The Universal Pattern
Why Suffering?
Tuesday, April 14, 2020
Sooner or later, the heart of everybody’s spiritual problem is “What do we do with our pain? Why is there evil? Why is there suffering?” Job begs God for an answer to this mystery, and he can’t get one. He only begins to trust when he no longer feels ignored, when he knows that God is taking him seriously and that he is “part of the conversation” (see Job 42). When Jesus later becomes the answer in his own passion, death, and resurrection, he discovers what Job finally experienced: in the midst of suffering, God can be trusted. The world is still safe, coherent, and even blessed.
We are “saved” by being addressed and included in a cosmic conversation. We do not really need answers; we need only to be taken seriously as part of the dialogue. But we usually only know this in hindsight after the suffering and the struggle. It cannot be known beforehand, not theoretically or theologically. Our knowledge of God is participatory. God refuses to be intellectually “thought,” and is only known in the passion and pain of it all, when the issues become soul-sized and worthy of us.

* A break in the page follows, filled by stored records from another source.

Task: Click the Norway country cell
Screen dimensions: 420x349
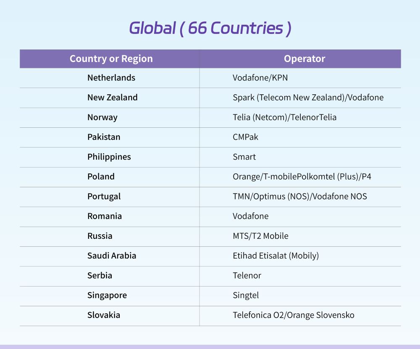Action: click(102, 117)
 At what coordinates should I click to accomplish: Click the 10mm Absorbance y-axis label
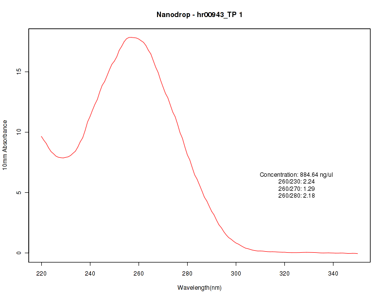click(x=5, y=145)
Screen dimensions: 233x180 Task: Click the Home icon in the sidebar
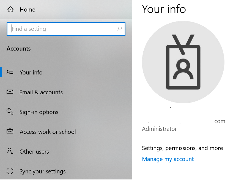[x=11, y=9]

Jesus says, “There’s only one sign I’m going to give you: the sign of the prophet Jonah” (see Luke 11:29, Matthew 12:39, 16:4). Sooner or later, life is going to lead us (as it did Jesus) into the belly of the beast, into a situation that we can’t fix, can’t control, and can’t explain or understand. That’s where transformation most easily happens. That’s when we’re uniquely in the hands of God. Right now, it seems the whole world is in the belly of the beast together. But we are also safely held in the loving hands of God, even if we do not yet fully realize it.

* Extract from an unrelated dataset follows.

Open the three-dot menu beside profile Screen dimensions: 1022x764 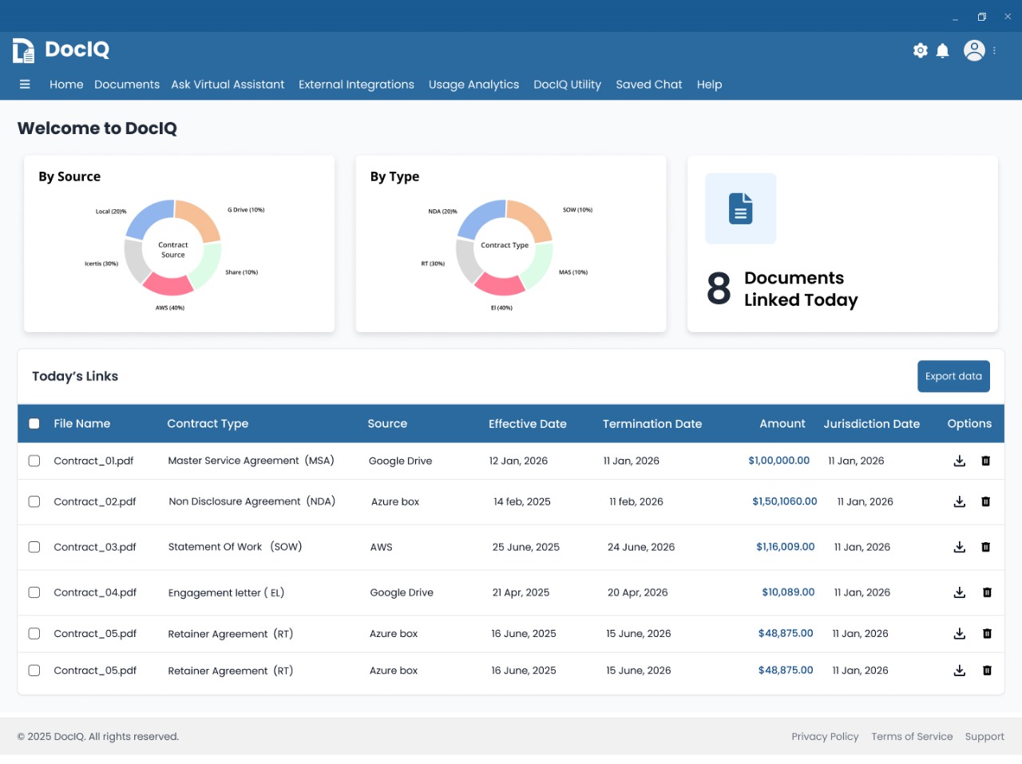click(x=994, y=50)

All of us experience the absurd, the tragic, the nonsensical, the unjust, but we do not all experience pain in the same way, so try not to judge others too harshly for their reactions. We don’t know what has brought them to this point. However, if we could see all our wounds as the way through to their transformative effect, as Jesus did, then they would become “sacred wounds” and not something to deny, disguise, or export to others.

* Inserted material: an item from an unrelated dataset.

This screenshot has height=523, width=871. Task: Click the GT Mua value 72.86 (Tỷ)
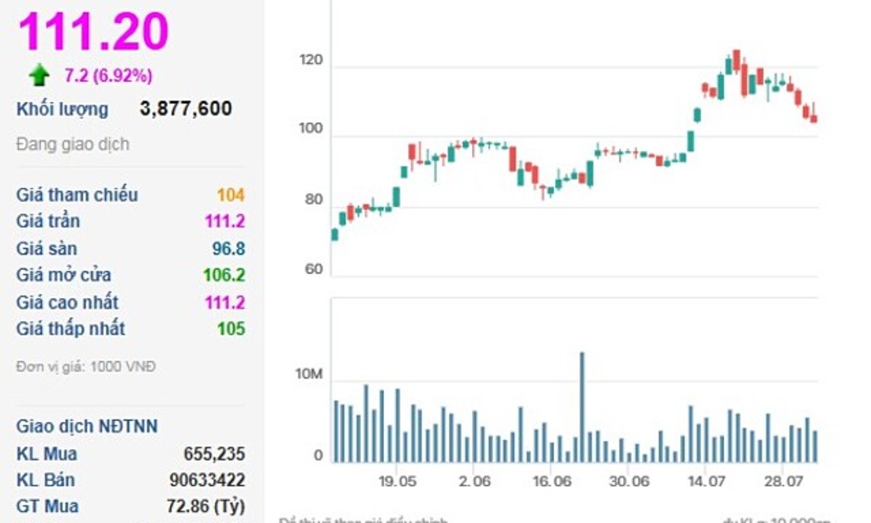pyautogui.click(x=205, y=506)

The genius of Jesus’ teaching is that he reveals that God uses tragedy, suffering, pain, betrayal, and death itself, not to wound or punish us, but to bring us to a Larger Identity: “Unless the single grain of wheat loses its shell, it remains just a single grain” (see John 12:24). The shell must first crack for the expanded growth to happen. In such a divine economy, everything can be transmuted, everything can be used, and nothing is wasted.
References:
Adapted from Richard Rohr with John Feister, Hope Against Darkness: The Transforming Vision of Saint Francis in an Age of Anxiety (Franciscan Media: 2001), 81–82; and
Richard Rohr, Just This (CAC Publishing: 2017), 76, 82-83.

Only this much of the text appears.